→ **抜粋文**:
____
説明

地すべり予知システム

【課題】広範囲の地すべり予知を可能としつつも、施工作業の効率化を図る。
【解決手段】地すべり予知システムには、地中に埋設される第1アース部と、第1アース部から水平方向に所定の間隔をあけて地中に埋設される第2アース部とが備えられている。そして、地すべり予知システムには、第1アース部及び第2アース部に電気的に接続されて、第1アース部及び第2アース部間の電気抵抗を検出する抵抗検出部が備えられている。

【発明の詳細な説明】
【技術分野】
【0001】
本発明は、地すべり予知システムに関する。
【背景技術】
【0002】
地すべりの被害を極力抑えるために、近年においては地すべりを事前に予知することのできる技術が開発されている。例えば、特許文献1記載の地すべり予知システムでは、岩盤と表土層との間に埋設された反射板に対してマイクロ波を発射し、その反射波を受信することで地すべりを予知するようになっている。具体的には、マイクロ波の送信波強度と反射受信波の強度から土中での吸収係数を求め、あらかじめ記憶している吸収係数と土中の含水量との関係データから土中での含水量を算出し、同含水量の大少により地すべりを事前に予知する。
【特許文献1】特開平11−303093号公報
【発明の開示】
【発明が解決しようとする課題】
【0003】
しかしながら、特許文献1記載の地すべり予知システムでは、反射板を埋設した地点のみが地すべり予知の対象となるために、広範囲での地すべり予知をする場合においてはその範囲に対して多数の反射板を埋設する必要があった。これにより、施工作業がどうしても煩雑なものになってしまっていた。
____
→ **データ内容**:
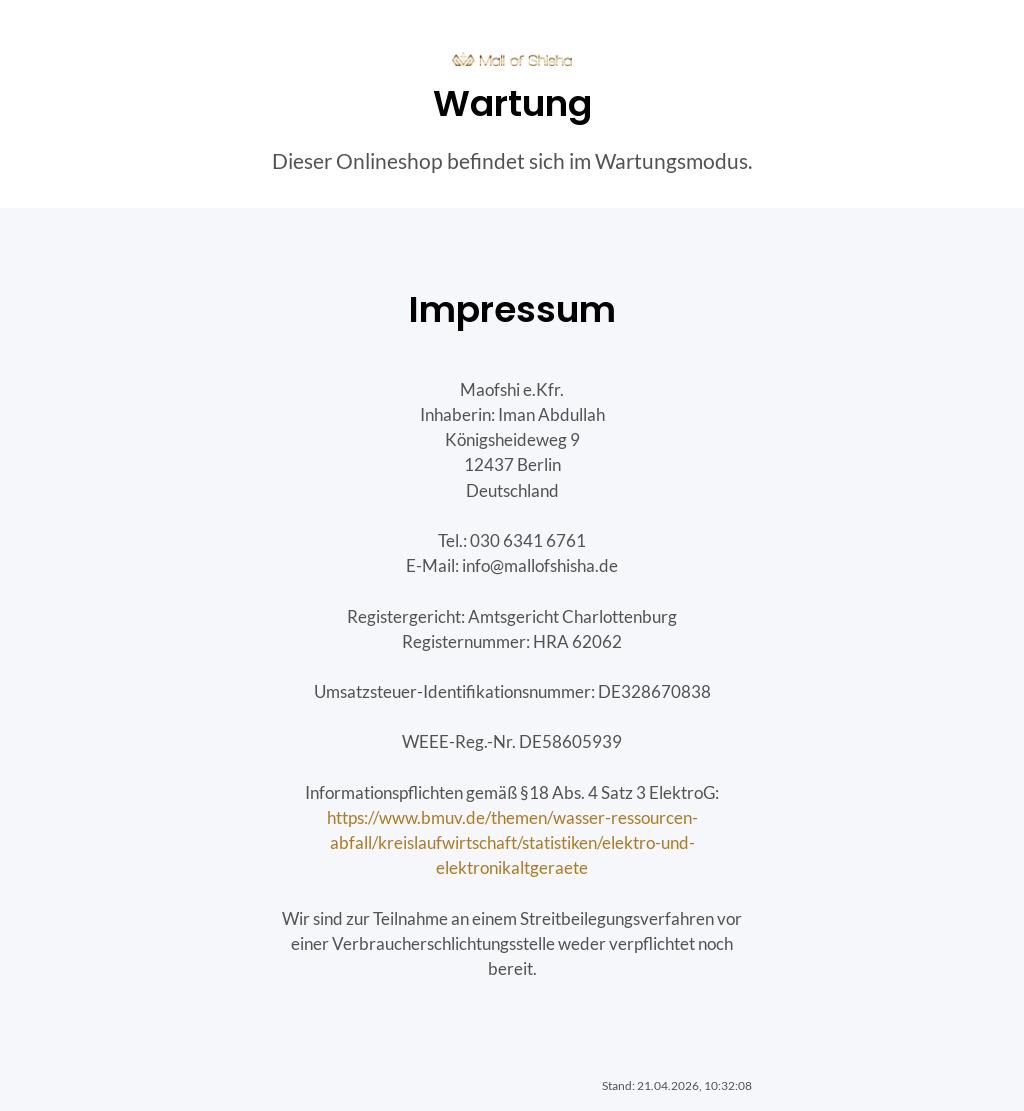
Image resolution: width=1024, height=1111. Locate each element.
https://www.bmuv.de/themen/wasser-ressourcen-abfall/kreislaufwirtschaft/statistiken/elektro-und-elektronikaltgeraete (512, 842)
____
→ **指示内容 1**:
地すべり予知システムに関する文章によれば、特許文献1記載のシステムでは、マイクロ波はどこに埋設された反射板に向けて発射されますか。
→ **指示内容 2**:
地すべり予知システムに関する文章に基づき、特許文献1記載のシステムで施工作業が煩雑になる理由を説明してください。
→ **指示内容 3**:
地すべり予知システムに関する文章を、最後の文の後から書き継いでください。
上記の資料は、地すべり予知システムに関する文章とは関係がありません。

→ **回答内容 1**:
岩盤と表土層との間に埋設された反射板です。

→ **回答内容 2**:
このシステムでは、反射板を埋設した地点しか地すべり予知の対象にならないためです。そのため、広範囲で予知を行う場合には、その範囲に多数の反射板を埋設しなければなりません。

→ **回答内容 3**:
【0004】
本発明の課題は、広範囲の地すべり予知を可能としつつも、施工作業の効率化を図ることである。
【課題を解決するための手段】
【0005】
請求項1記載の発明に係る地すべり予知システムは、
地中に埋設される第1アース部と、
前記第1アース部から水平方向に所定の間隔をあけて地中に埋設される第2アース部と、
前記第1アース部及び前記第2アース部に電気的に接続されて、前記第1アース部及び前記第2アース部間の電気抵抗を検出する抵抗検出部とを備えることを特徴としている。
【0006】
請求項2記載の発明は、請求項1記載の地すべり予知システムにおいて、
前記抵抗検出部の検出結果が所定値を超えている場合に警報を行う警報手段を有することを特徴としている。
【0007】
請求項3記載の発明は、請求項1又は2記載の地すべり予知システムにおいて、
前記抵抗検出部における前記第1アース部及び前記第2アース部の少なくとも一方に対する接続位置は、深さ方向に変動自在であることを特徴としている。
【発明の効果】
【0008】
本発明者らは、地下水位が変動し平衡状態になる前に、2地点間の電気抵抗値が大きく変動し平衡状態に達することを種々の実験により見いだした。この2地点間の電気抵抗値を検出することができれば、その検出結果により飽和地盤となっているか否か、つまり地すべり発生の可能性が高まっているか否かを判断することができる。そして、本発明では、第1アース部と第2アース部間の電気抵抗を抵抗検出部により検出することで、2地点間の電気抵抗値を検出しているので、第1アース部と第2アース部との設置間隔が地すべり予知の対象範囲となる。従来のように、対象範囲全域に多数の反射板を埋設しなくとも、第1アース部と第2アース部だけを対象範囲の両端に設置するだけで広範囲の地すべり予知が可能となり、施工作業の効率化も果たせることができる。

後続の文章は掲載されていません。